Document section -
^^^^^^^^^^^^^^^^

Betty Wright is a legendary, Grammy-winning, Miami-based singer-songwriter who has released 16 albums.
She scored her first big hit in the '70s at the age of 17 with the million-selling "Cleanup Woman." Later, she became the first black woman to release a gold record on her own label.
In hip-hop, her work has been sampled by artists such as Beyonce, Mary J. Blige, and DJ Quik. She still works in music to this day, developing the vocal abilities of major artists in the industry.
See the cut for a an interview she gave in 1977. It eerily foreshadows the terrible Super Bowl halftime show performance by the Black Eyed Peas at last Sunday's big game.
The first half of the video touches on the historic nature of the Overtown soul and R&B music scene, and how the sites of its legendary venues like the Sir John Knightbeat Hotel were destroyed without consideration for their value. She touches on the popularity and accessibility of artists like Jackie Wilson, and Sam & Dave. She then touches on the decentralization of the urban core of the City of Miami's black community, and migrations to the suburbs of Opa Locka and Carol City.

^^^^^^^^^^^^^^^^

Records shown -
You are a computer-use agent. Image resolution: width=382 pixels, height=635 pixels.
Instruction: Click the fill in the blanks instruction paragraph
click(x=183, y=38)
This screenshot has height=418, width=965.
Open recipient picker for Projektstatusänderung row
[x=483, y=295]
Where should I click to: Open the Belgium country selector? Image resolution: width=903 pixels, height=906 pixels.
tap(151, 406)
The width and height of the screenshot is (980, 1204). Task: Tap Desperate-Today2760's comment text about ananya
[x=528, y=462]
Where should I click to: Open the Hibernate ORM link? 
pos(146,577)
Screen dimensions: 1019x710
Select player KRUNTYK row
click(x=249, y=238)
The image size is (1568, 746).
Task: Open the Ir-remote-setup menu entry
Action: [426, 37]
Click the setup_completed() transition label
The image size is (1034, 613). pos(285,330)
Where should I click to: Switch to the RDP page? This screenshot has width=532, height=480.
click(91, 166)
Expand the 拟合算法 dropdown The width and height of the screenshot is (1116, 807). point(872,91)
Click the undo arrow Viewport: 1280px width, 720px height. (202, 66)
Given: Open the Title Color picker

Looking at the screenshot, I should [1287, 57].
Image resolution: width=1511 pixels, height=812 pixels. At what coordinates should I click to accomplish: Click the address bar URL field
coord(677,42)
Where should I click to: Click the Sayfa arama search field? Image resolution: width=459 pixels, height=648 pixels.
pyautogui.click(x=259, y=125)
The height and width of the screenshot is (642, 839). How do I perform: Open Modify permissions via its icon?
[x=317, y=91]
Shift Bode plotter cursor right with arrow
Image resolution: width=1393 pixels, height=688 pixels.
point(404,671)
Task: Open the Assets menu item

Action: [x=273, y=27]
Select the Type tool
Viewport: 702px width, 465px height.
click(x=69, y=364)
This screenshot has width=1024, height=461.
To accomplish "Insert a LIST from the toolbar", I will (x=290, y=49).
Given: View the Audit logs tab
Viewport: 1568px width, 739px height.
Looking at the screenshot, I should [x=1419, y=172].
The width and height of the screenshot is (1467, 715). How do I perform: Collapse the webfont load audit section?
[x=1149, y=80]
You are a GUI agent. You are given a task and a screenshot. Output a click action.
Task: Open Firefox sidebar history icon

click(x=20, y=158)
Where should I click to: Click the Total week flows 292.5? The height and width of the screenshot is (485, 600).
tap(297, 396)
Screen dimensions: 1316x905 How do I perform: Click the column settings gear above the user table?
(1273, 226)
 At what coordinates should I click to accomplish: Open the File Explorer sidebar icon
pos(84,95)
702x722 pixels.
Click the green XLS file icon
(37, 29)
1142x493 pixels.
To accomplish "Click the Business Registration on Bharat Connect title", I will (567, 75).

^^^^^^^^^^^^^^^^

Requirement -
Answer these questions from the text about Betty Wright above.
(a) At what age did she score her first big hit?
(b) Which three artists does the text name as having sampled her work?
(c) In what year did she give the interview it mentions?

Solution to this task -
(a) 17
(b) Beyonce, Mary J. Blige, and DJ Quik
(c) 1977